4.4. Disaster Recovery / Cold Failover

It’s possible to configure Ngenea Hub to be ablo to cold-failover to another node if it’s running on a PixStor.

4.4.1. Setup

4.4.1.1. Configure datastore

Configure Ngenea Hub to store it’s persistent data on the GPFS filesystem so it can be read by multiple nodes. This is done by settings the following setting in /etc/sysconfig/ngeneahub

DATA_DIR=/mmfs1/.arcapix/ngeneahub/data

4.4.1.2. Configure Networking

It’s strongly recommended to configure a floating IP that can be used for the Ngenea Worker to connect to. This will allow cold failover without having to reconfigure workers.

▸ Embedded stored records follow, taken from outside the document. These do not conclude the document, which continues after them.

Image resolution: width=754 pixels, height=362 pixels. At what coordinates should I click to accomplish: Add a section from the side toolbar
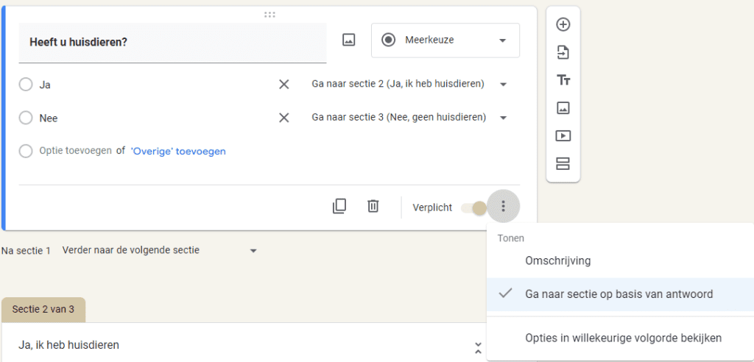point(563,163)
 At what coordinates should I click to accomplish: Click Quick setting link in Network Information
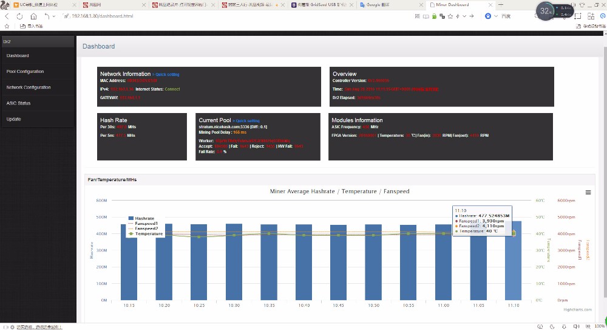pos(167,74)
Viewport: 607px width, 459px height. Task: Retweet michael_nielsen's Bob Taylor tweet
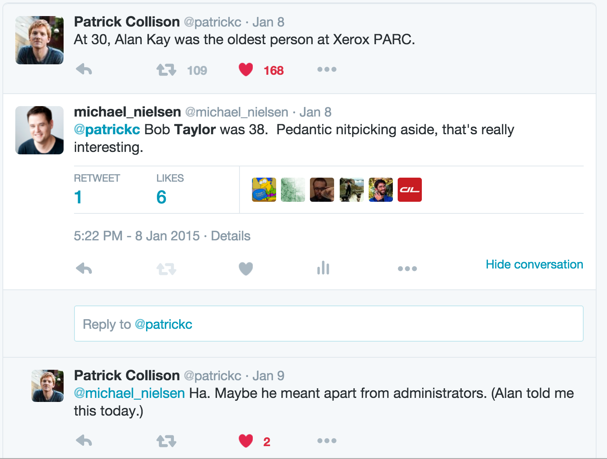point(166,268)
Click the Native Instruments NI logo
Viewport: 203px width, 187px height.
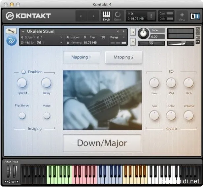tap(194, 16)
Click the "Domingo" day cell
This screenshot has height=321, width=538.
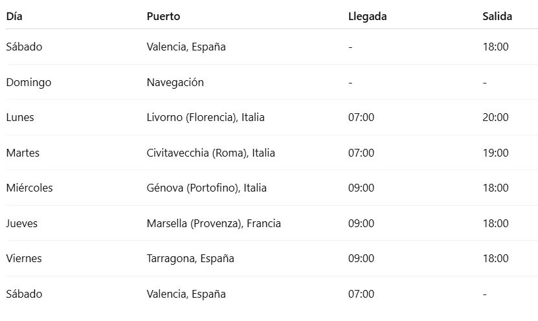(28, 82)
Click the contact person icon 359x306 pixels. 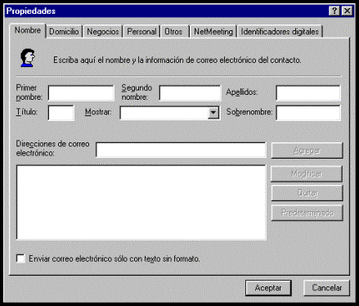click(x=28, y=58)
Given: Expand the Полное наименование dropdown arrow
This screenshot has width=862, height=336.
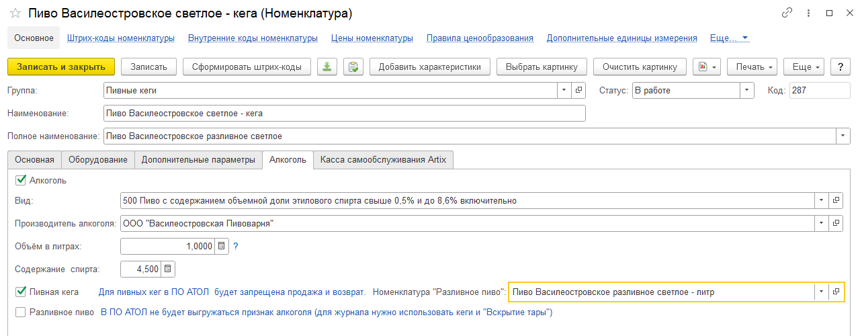Looking at the screenshot, I should (843, 136).
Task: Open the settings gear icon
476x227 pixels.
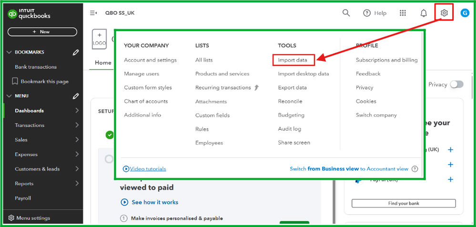Action: [444, 13]
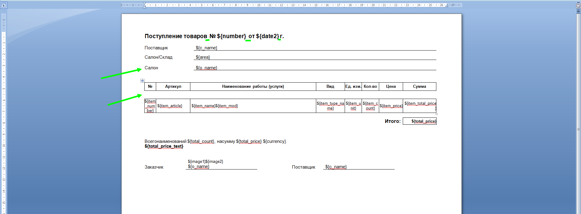The height and width of the screenshot is (214, 581).
Task: Click the table move handle icon
Action: (x=142, y=81)
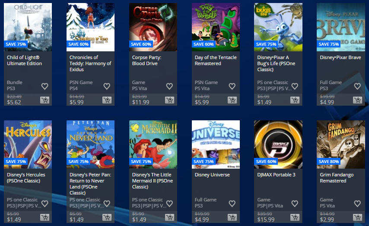Favorite Disney's Peter Pan: Return to Never Land

click(x=107, y=204)
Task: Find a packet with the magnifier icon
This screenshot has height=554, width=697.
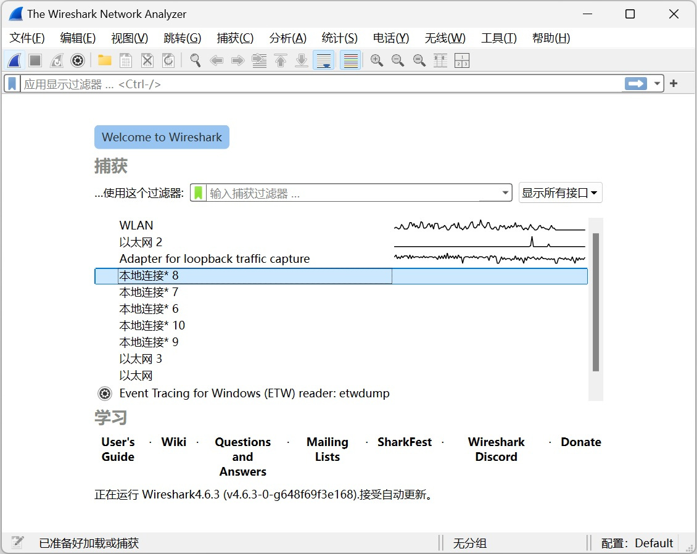Action: [195, 60]
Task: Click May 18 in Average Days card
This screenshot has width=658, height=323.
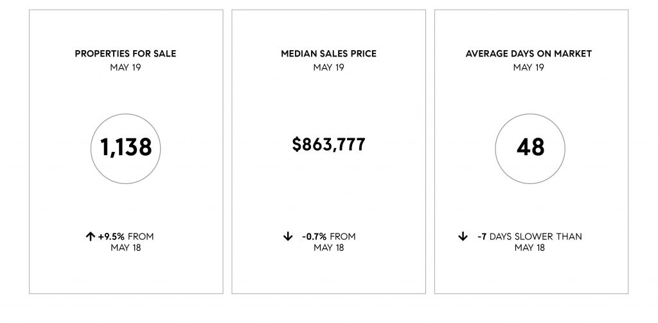Action: [529, 248]
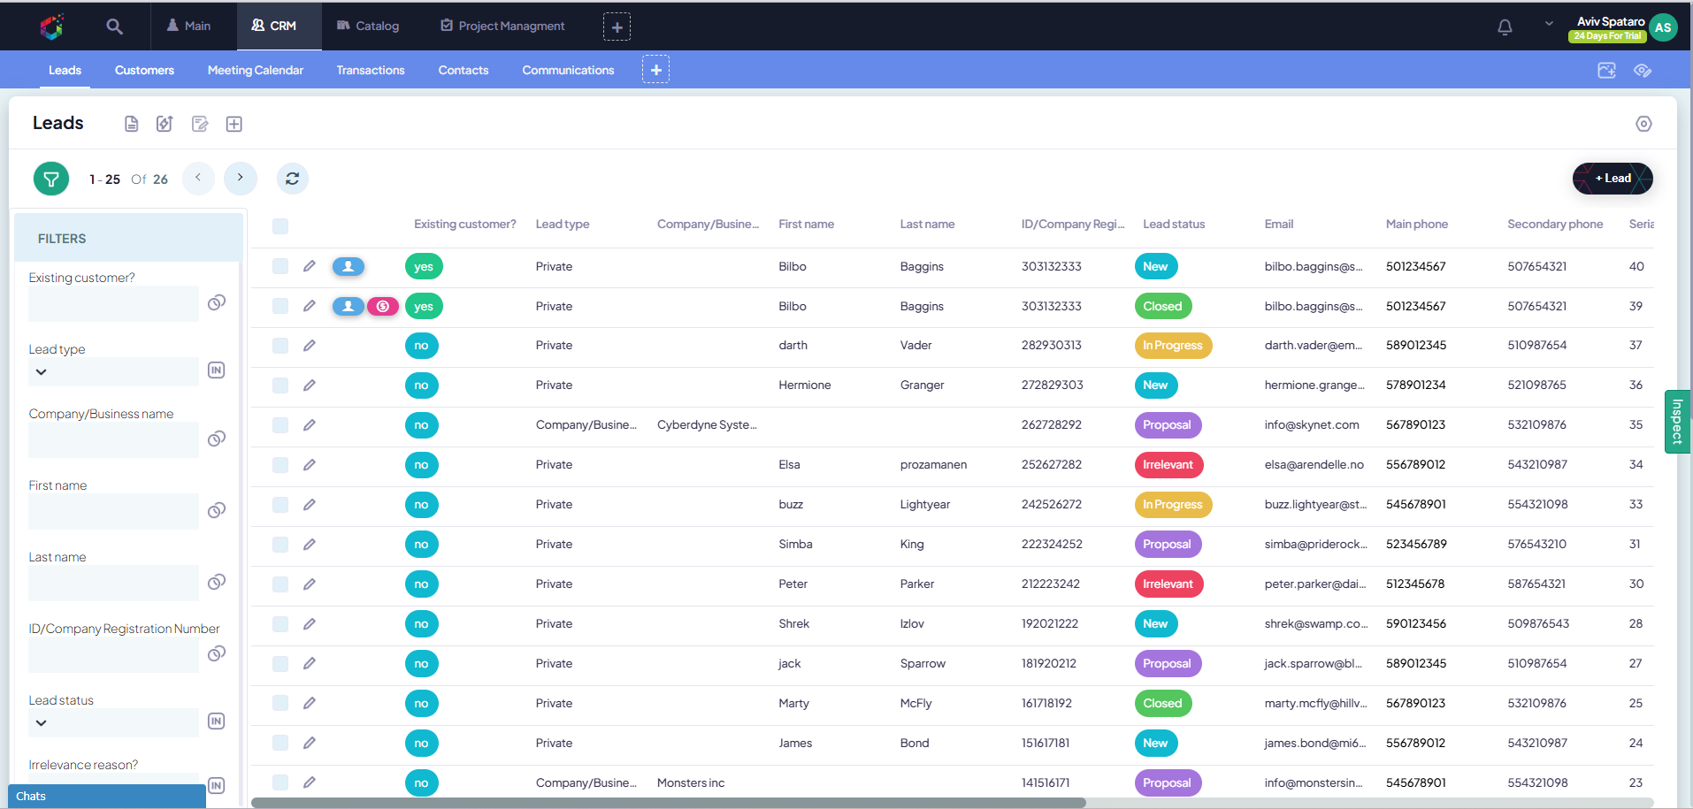1693x809 pixels.
Task: Select all leads with header checkbox
Action: (280, 225)
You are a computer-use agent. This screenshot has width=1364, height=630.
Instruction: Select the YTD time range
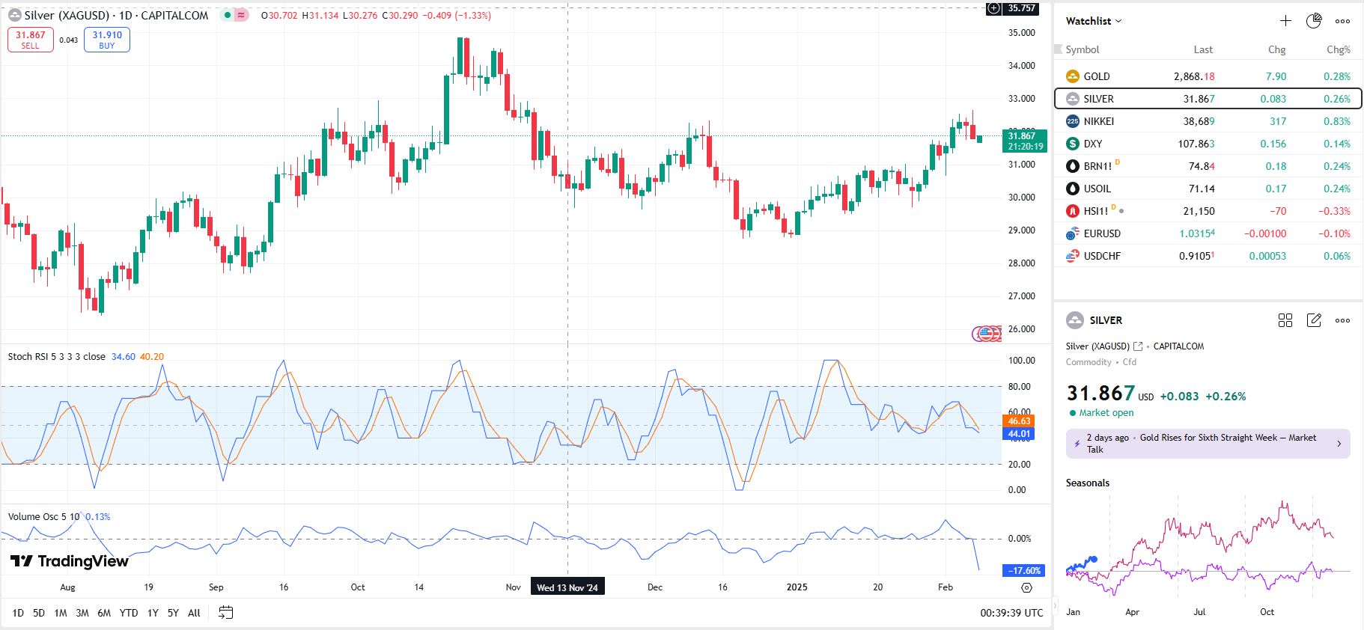point(129,613)
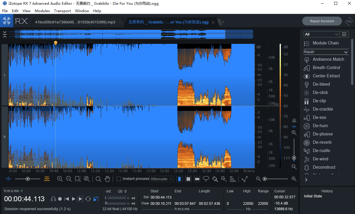Open the Attenuate mode dropdown

point(161,179)
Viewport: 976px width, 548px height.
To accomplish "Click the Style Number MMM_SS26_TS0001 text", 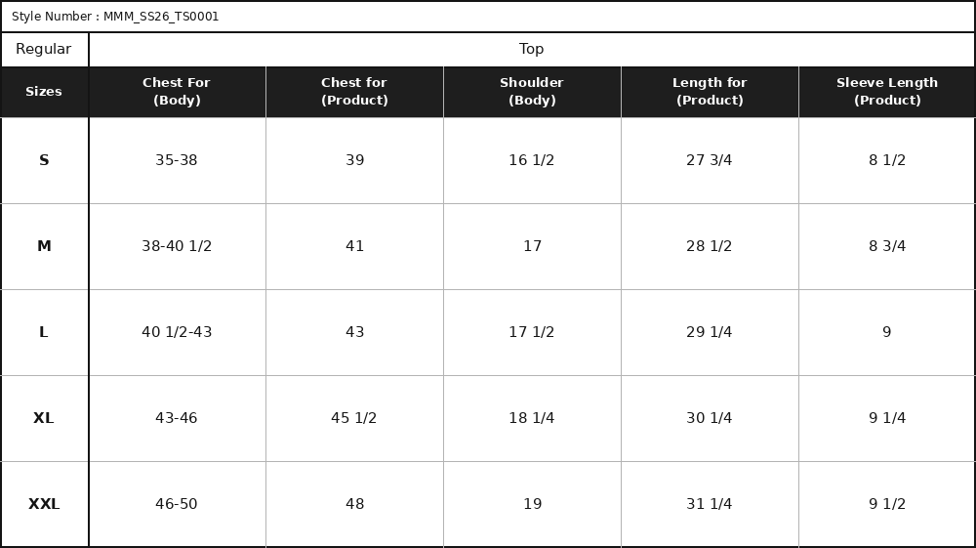I will pos(115,17).
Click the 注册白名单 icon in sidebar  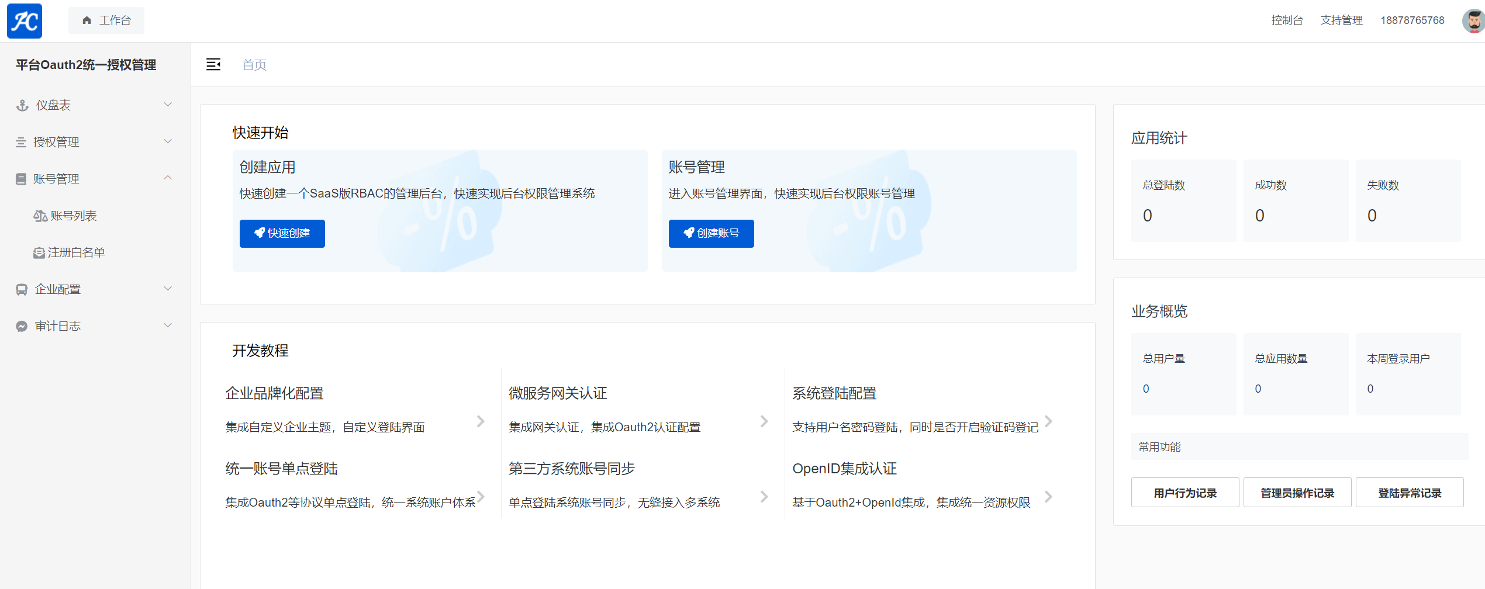(39, 252)
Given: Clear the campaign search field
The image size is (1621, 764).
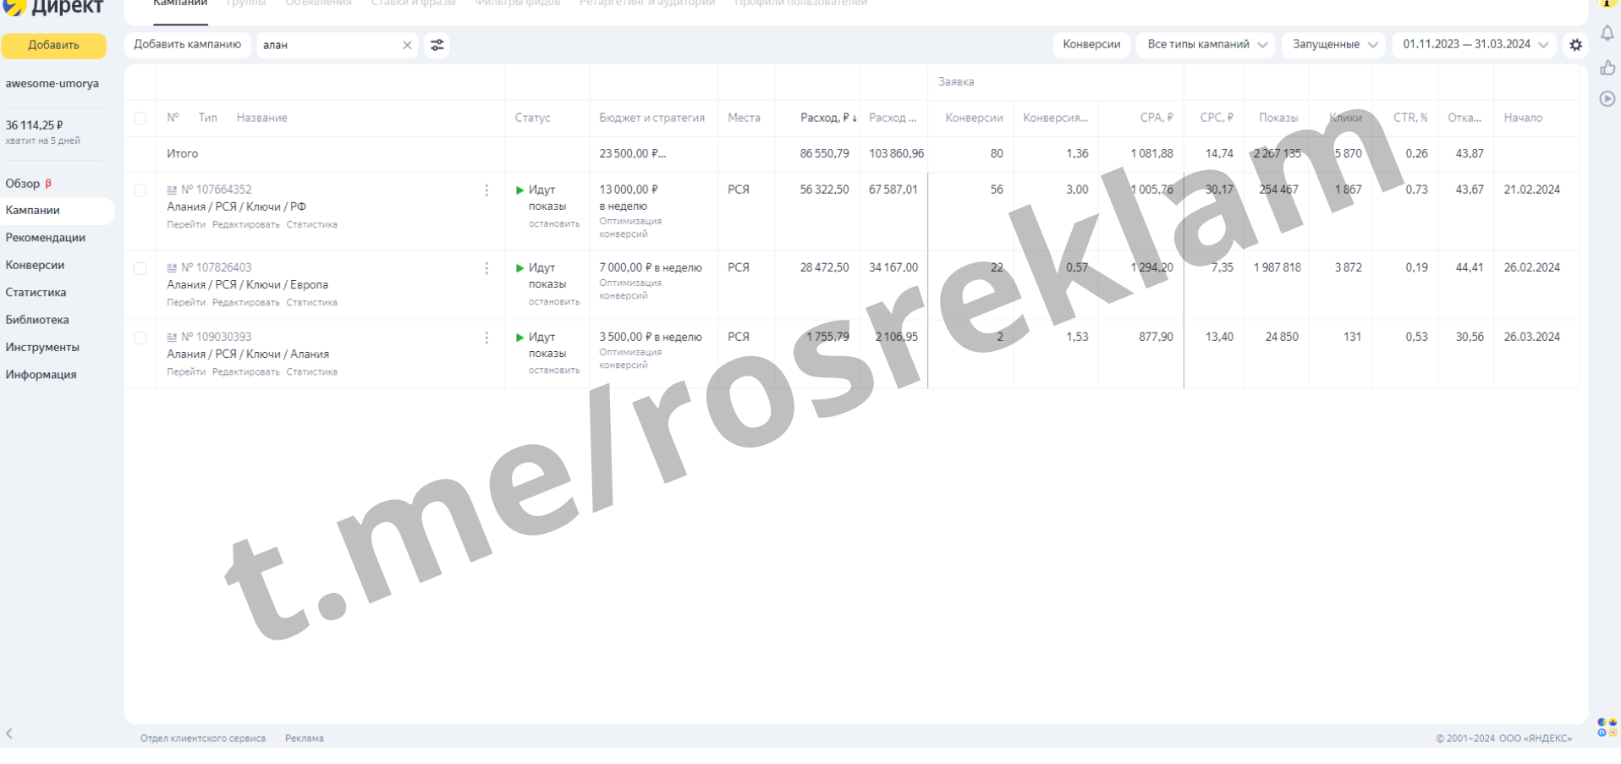Looking at the screenshot, I should tap(407, 45).
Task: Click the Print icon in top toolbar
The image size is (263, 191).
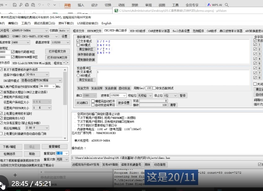Action: point(27,5)
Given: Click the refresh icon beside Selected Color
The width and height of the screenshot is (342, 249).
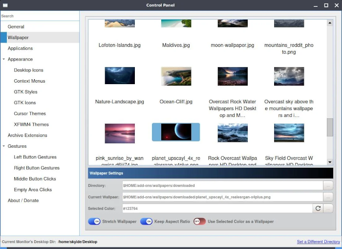Looking at the screenshot, I should 318,208.
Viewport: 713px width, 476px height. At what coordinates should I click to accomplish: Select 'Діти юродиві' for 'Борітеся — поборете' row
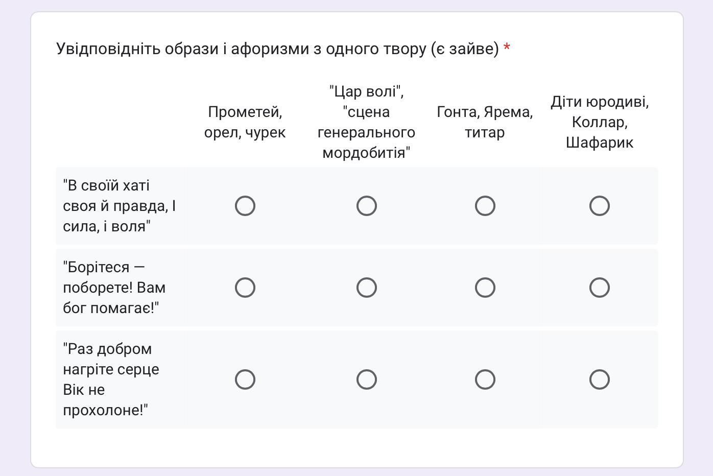coord(600,288)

This can be done by setting the following settings in /etc/sysconfig/ngeneahub:

  • SERVICE_CIDR. Set this to the IP and netmask of the IP you want to be managed by ngeneahub. e.g. 192.168.2.3/24 for the IP 192.168.2.3 on a network with a netmask of 255.255.255.0

  • SERVICE_INTERFACE. Set this to the name of the interface the IP adress should be added to. e.g. man0

Configure the workers to use this IP by editing /etc/ngenea/ngenea-worker.conf on each worker node and modifying broker_url and result_backend

4.4.1.3. Install Ngenea Hub

Install Ngenea Hub on multiple nodes as usual. Make sure /etc/sysconfig/ngeneahub are in sync across these nodes. Enable and start the service on one node only. Leave the service disabled and stopped on the other nodes.

4.4.2. Performing failover

In the case of a node failure, after confirming the services are no longer running on the other node, the following seteps can be peformed to bring the serive up on another node:

important You must be certain the service is not running anywhere else before continuing, otherwise data loss can occur.

  • Remove the lock file from ${DATA_DIR}/.lock.

  • Start the Ngenea Hub service

4.4.3. Migration from local datastore

AFter setting DATA_DIR in /etc/sysconfig/ngeneahub and restarting the service, data will automatically be migrated. This is a one-way operation.